Dataset items:

□ □ □

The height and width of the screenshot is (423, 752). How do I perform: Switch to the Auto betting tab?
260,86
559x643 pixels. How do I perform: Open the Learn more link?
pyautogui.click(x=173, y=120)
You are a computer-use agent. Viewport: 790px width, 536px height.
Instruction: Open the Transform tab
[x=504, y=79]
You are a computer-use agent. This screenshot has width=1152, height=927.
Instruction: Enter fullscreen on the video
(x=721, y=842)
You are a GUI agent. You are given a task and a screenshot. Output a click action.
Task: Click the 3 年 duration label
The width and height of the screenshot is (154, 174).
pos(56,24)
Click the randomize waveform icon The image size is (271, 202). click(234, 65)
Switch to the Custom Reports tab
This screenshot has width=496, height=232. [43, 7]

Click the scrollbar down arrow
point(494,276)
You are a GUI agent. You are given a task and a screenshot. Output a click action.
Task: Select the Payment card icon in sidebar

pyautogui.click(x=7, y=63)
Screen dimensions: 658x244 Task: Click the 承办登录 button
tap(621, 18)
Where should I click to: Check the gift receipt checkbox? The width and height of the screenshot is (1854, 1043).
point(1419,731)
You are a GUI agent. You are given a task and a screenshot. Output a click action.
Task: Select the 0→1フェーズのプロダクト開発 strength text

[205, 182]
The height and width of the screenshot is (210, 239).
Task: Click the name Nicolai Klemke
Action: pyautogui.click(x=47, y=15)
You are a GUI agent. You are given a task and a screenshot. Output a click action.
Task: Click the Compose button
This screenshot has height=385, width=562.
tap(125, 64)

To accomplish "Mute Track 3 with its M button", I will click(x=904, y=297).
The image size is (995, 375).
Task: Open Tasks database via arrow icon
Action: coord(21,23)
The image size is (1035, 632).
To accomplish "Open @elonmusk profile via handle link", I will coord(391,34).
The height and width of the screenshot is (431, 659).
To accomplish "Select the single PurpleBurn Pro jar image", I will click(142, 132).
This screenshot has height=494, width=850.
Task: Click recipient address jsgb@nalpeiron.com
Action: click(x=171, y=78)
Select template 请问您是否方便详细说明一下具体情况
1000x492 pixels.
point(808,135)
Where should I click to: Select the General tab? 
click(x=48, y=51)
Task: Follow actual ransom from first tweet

□ □ □

→ **What to produce**:
In the entries above, the lines from the one bearing "Where should I click to: Check" up to and including the one bearing "The height and width of the screenshot is (431, 659)." should be transcribed exactly; no other line is wanted.

→ **Response for this exercise**:
Where should I click to: Check the gift receipt checkbox? The width and height of the screenshot is (1854, 1043).
point(1419,731)
You are a GUI agent. You are given a task and a screenshot. Output a click action.
Task: Select the 0→1フェーズのプロダクト開発 strength text

[205, 182]
The height and width of the screenshot is (210, 239).
Task: Click the name Nicolai Klemke
Action: pyautogui.click(x=47, y=15)
You are a GUI agent. You are given a task and a screenshot. Output a click action.
Task: Click the Compose button
This screenshot has height=385, width=562.
tap(125, 64)

To accomplish "Mute Track 3 with its M button", I will click(x=904, y=297).
The image size is (995, 375).
Task: Open Tasks database via arrow icon
Action: coord(21,23)
The image size is (1035, 632).
To accomplish "Open @elonmusk profile via handle link", I will coord(391,34).
The height and width of the screenshot is (431, 659).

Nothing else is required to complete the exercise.